Appeal from the judgment dismissed. No appeal lies from a judgment entered on default.
Order affirmed.
Plaintiff is awarded one bill of costs.
Defendants’ contentions on the appeal from the judgment are not reviewable by this court since it was entered upon proceedings on an uncontested inquest after default (see, James v Powell, 19 NY2d 249, 256, n 3; Katz v Katz, 68 AD2d 536, 540-541).

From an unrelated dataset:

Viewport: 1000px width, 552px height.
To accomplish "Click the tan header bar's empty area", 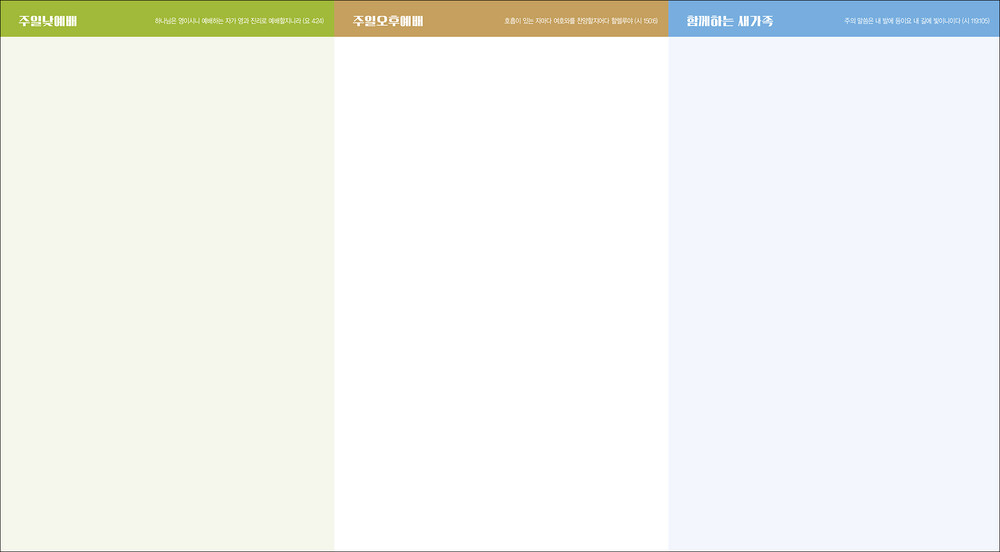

Special Term did not abuse its discretion by refusing to vacate the judgment and excuse defendants’ default. Defendants have made no showing of a reasonable excuse for their default. The record shows that defendants’ default was knowing and purposeful. Their allegations of law office failure are nothing more than a transparent attempt to cover up their own deliberate attempts to keep this action from proceeding. Additionally, defendants have made no showing of a meritorious defense.